Cromwell's victory at Worcester gave him complete control of the Scottish government, and he proceeded to remodel the administration. According to Burnet, Swinton was ‘the man of all Scotland most trusted and employed by Cromwell’ (Hist. of his own Time, 1823, i. 218). In May 1652 he was appointed a commissioner for the administration of justice in Scotland, having for colleagues Sir John Hope (1605?–1654) [q. v.], Sir William Lockhart (1621–1676) [q. v.], and four Englishmen of less note. In the following year he was appointed one of the five Scottish commissioners to consider the terms of union with England (Lamont, Diary, Maitland Club, p. 55), and in 1655 he was named a member of the council of state for Scotland. He also sat in the English parliaments of Oliver and Richard Cromwell as one of the Scottish representatives, and served regularly on the committee for Scottish affairs. He was a member of several other committees on English affairs, including that appointed by the nominated parliament of 1653 which recommended the abolition of tithes. In acknowledgment of his services the English government were careful of Swinton's private interests. On 4 Nov. 1656, by order of council, the sentence of forfeiture pronounced on him by the Scottish parliament was revoked (Cal. State Papers, Dom. 1653–4 p. 406, 1656–7 pp. 153, 173), and he was further recompensed by a part of Lauderdale's forfeited estates. The restoration of Charles II proved fatal to his fortunes. On 20 July 1660 he was arrested in London in the house of a quaker in King Street, Westminster, sent to Leith in the frigate Eagle together with the Marquis of Argyll, and confined in the Tolbooth at Edinburgh. Brought to trial for high treason in the beginning of 1661, he was condemned to forfeiture and imprisonment in Edinburgh Castle. He was imprisoned for some years, and after his release his life was passed in wanderings, chiefly in Scotland. He had in 1657 embraced the tenets of the quakers, and he adopted their belief with the same enthusiasm which he had at one time shown in the cause of the ‘covenant.’ He was several times arrested in company with his fellow-believers, but invariably obtained his release. He died at Borthwick early in 1679.

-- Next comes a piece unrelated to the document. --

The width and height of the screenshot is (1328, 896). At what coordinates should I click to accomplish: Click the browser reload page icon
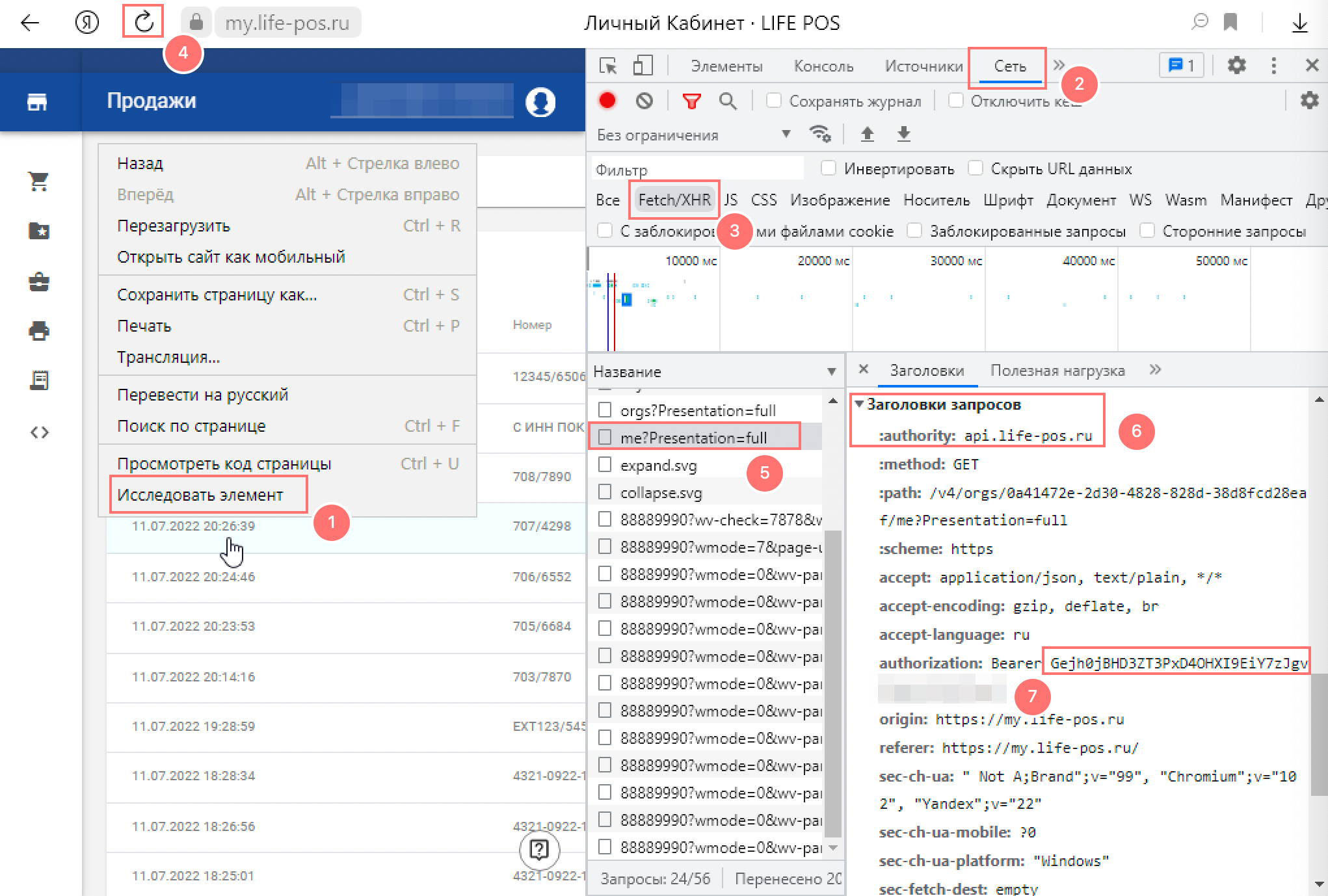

He married, first, in 1645, Margaret, daughter of William Stewart, lord Blantyre, and cousin-german of Frances Teresa Stuart, duchess of Richmond and Lennox [q. v.] She died in 1662, leaving three sons—Alexander, John, and Isaac—and a daughter Margaret. Swinton married, secondly, Frances White of Newington Butts, a widow whose maiden name was Hancock, by whom he had no issue.

Swinton was the author of several quaker pamphlets:

  1. ‘A Testimony for the Lord by John Swinton’ (not dated), 4to.
  2. ‘Some late Epistles to the Body, writ from Time to Time as the Spirit gave Utterance,’ 1663, 4to.
  3. ‘One Warning more to the Hypocrites of this Generation,’ 1663.
  4. ‘To all the Friends to Truth in the Nations’ (not dated), fol.
  5. ‘Words in Season,’ 1663, 4to.
  6. ‘Heaven, Earth, Sea, and Dry Land, hear the Word of the Lord,’ 1664, fol.
  7. ‘To my Kinsmen, my Relations, mine Acquaintance after the Flesh,’ 1666, fol.
  8. ‘Innocency further cleared,’ 1673, 4to.

Most of these tracts and broadsides, together with several manuscripts, are in the Friends' Library in Bishopsgate Street.

[Campbell Swinton's Swintons of that Ilk; Douglas's Baronage; Jaffray's Diary, 1832; Nicoll's Diary (Bannatyne Club); Burton's Diary, ed. Rutt; Brodie's Diary (Spalding Club); Besse's Sufferings of the Quakers, 1753; Friends' Records at Bishopsgate Street; Journals of the`` House of Commons, 1653–9; Acts and Minutes of the Parliament of Scotland, vols. v. vi.; Biogr. Brit. (under Barclay, Robert).]